## What to do
Leaving out the pictures, please reproduce exactly and only the lines from the one that contains "Click the Ripple icon next to XRP/USD" through the last line below.

## Given data
>>>>>

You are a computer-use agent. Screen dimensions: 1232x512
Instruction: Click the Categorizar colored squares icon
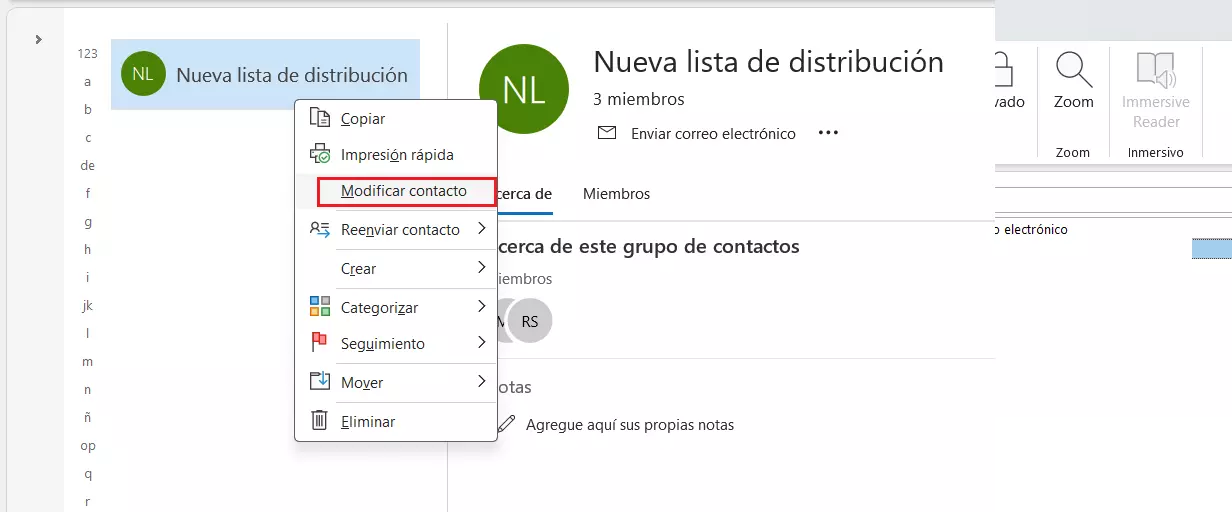click(x=319, y=307)
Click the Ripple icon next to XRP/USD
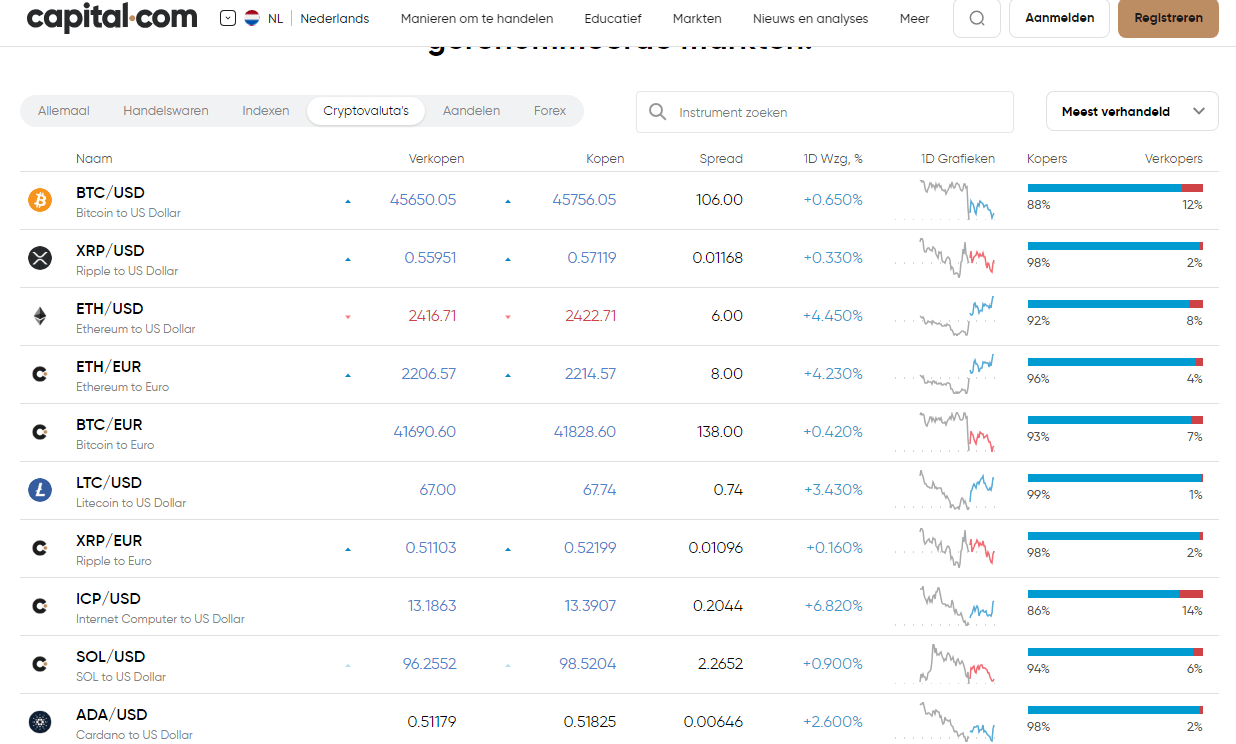This screenshot has width=1236, height=744. (40, 258)
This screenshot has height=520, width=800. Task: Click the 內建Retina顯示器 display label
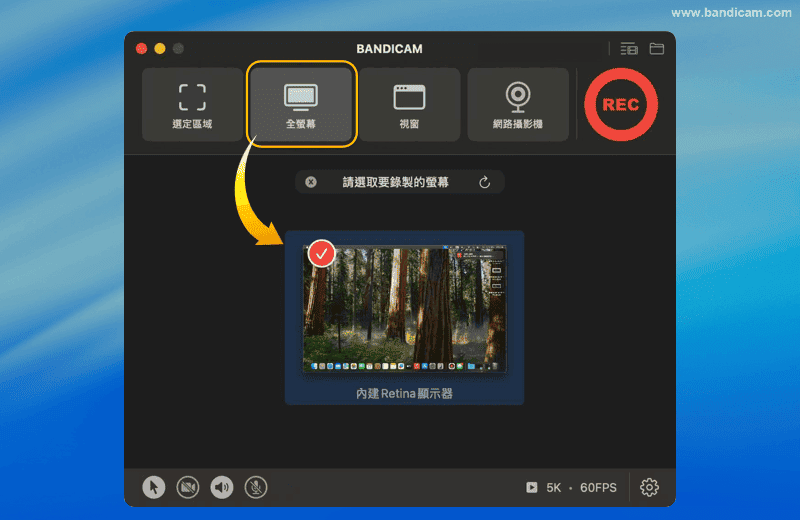pyautogui.click(x=404, y=394)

<<<<<

## Answer section
Click the Ripple icon next to XRP/USD
This screenshot has width=1236, height=744. (40, 258)
This screenshot has height=520, width=800. Task: Click the 內建Retina顯示器 display label
pyautogui.click(x=404, y=394)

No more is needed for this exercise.